O professor Fragoso, não deixa dúvida sobre a importância da primeira fase na dosimetria da pena estabelecendo o devido trato a ser dado sem se esquivar, ou buscar em lugares não científicos, a base legal para estabelecer o quantum, uma vez que é de suma importância de início se focar na quantidade a ser apregoada.

 O professor Zaffaroni, tratando do tema assim o traduz:

“A fixação da pena-base, de conformidade com o art. 59 do CP, tem por objeto determinar quatro consequências necessárias ou eventuais: a) determinar qual ou quais são as penas aplicáveis, e se existe cominação alternativa; b) dentro dos limites previstos pela escala do respectivo delito, qual a quantidade de pena que corresponde ao agente no caso concreto; c) quando se trata de pena privativa de liberdade, estabelecer qual deve ser o regime de seu cumprimento; d) quando se deve substituir a pena privativa de liberdade por outra pena, restritiva de direitos ou multa. Insistimos em que, muito embora o caput (sic) do art. 68 do CP disponha que “a pena base será fixada atendendo-se ao critério do art. 59 cumpre uma função de indicar regras que vão além da pena-base, pelo que frequentemente, será necessário admitir a existência de remissão ao art. 59, depois de passar pelas três etapas no art. 68 […] Esta fórmula é bastante complexa e exige uma ordenação sistemática de critérios e regras, porque não se trata de uma síntese ordenada, mas de elementares um tanto dispersos, e cuja ordem hierárquica se faz necessário determinar”. (ZAFFARONI, 2006, p.709).

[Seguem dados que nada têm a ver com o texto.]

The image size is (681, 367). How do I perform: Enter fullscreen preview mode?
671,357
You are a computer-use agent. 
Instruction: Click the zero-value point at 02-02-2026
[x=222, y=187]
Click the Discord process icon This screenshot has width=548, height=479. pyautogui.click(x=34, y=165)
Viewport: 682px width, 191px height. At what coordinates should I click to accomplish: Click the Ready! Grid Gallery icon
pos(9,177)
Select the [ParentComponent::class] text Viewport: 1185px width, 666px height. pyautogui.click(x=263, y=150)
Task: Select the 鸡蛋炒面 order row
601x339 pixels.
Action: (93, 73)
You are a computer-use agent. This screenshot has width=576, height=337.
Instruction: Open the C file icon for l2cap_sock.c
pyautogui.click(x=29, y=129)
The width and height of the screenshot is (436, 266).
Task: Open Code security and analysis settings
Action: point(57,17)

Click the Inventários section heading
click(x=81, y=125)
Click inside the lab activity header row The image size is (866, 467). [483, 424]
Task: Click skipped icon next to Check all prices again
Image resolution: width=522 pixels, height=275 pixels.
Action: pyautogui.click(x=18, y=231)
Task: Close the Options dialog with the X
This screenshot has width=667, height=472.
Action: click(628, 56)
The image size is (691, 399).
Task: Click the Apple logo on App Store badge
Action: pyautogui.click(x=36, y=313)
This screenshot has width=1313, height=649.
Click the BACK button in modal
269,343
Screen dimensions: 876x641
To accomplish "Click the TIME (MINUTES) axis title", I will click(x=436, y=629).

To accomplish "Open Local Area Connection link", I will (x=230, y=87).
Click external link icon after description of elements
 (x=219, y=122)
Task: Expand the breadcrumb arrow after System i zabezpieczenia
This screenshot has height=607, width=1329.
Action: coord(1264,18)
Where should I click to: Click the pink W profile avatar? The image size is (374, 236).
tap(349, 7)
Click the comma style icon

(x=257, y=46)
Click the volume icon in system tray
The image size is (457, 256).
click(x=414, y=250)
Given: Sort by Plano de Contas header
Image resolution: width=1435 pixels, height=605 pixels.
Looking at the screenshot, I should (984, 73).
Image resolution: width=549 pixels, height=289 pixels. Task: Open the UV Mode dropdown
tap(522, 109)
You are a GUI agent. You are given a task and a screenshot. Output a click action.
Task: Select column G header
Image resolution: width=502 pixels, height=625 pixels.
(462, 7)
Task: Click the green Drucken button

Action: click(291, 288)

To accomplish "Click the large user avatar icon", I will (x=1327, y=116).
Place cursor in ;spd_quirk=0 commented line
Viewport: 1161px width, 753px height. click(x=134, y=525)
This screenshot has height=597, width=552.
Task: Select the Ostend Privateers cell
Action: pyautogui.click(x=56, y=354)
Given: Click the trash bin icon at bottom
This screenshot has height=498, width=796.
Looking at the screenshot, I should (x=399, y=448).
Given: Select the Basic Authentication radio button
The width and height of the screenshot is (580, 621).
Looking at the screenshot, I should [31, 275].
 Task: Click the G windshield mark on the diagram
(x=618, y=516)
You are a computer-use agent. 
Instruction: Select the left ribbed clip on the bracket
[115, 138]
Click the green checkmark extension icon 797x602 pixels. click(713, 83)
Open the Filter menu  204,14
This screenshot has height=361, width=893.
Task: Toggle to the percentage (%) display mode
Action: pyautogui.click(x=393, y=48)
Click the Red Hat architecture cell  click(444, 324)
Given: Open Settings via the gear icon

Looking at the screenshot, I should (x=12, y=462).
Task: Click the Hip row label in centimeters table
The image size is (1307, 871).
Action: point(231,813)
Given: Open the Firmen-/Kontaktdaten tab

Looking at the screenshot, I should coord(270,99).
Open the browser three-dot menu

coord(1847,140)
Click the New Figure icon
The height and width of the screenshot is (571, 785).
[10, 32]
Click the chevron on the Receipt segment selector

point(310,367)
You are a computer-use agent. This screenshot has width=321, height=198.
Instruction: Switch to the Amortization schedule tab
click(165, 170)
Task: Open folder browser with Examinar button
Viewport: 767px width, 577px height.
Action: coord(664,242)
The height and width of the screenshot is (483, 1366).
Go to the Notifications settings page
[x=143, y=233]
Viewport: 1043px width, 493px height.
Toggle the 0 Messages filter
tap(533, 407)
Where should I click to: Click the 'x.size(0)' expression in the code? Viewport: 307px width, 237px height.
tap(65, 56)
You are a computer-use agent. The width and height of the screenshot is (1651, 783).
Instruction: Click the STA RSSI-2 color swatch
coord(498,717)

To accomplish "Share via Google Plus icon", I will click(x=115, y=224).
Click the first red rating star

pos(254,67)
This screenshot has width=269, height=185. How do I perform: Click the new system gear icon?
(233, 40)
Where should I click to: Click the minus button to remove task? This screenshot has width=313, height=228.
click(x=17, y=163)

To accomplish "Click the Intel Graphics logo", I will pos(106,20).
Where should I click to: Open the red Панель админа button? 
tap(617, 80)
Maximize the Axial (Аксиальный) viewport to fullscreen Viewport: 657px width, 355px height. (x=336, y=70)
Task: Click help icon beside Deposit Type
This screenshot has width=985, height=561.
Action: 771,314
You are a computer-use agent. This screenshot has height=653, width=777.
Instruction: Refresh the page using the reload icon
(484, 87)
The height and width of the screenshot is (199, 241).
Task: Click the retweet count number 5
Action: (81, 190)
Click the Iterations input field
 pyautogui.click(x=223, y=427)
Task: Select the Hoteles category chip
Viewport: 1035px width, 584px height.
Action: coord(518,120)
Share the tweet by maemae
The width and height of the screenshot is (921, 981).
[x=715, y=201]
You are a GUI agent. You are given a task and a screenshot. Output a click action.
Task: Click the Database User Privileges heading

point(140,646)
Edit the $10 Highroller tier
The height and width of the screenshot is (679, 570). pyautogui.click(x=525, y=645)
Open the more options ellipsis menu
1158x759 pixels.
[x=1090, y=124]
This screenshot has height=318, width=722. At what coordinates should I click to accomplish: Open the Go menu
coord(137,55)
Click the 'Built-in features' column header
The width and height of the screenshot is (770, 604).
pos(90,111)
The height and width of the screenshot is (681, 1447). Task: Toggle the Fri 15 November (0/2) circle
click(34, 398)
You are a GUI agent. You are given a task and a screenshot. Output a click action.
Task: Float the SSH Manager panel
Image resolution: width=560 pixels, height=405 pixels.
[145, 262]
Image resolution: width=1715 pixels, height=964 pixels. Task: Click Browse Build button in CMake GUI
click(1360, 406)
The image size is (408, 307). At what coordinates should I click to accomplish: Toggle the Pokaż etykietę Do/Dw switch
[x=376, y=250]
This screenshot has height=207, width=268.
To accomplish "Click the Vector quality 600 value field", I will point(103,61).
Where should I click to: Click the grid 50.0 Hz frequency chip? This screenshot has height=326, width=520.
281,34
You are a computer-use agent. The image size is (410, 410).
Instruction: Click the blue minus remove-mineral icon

O professor Zaffaroni, afirma com todas as letras que não se trata de uma fórmula que seja de fácil domínio, até por se tratar de aplicação da pena, o que por si só deve se considerar situações as mais diversas que possa acontecer, dispositivos e principalmente as circunstâncias expostas e analisadas de forma criteriosa, para que não haja nenhuma e eventual discrepância na situação imposta.

2ª Fase – Sua base repousa sobre os arts. 61,62 e 65,66 do CP – Neste momento se dá atenção as agravantes e atenuantes, que como a própria designação aponta, pode alterar o quantum da pena, para maior ou menor. Tratando do montante a ser calculado apresenta se "cada agravante ou atenuante deve ser equivalente a um sexto da pena-base (NUCCI, 2007, p. 209.). "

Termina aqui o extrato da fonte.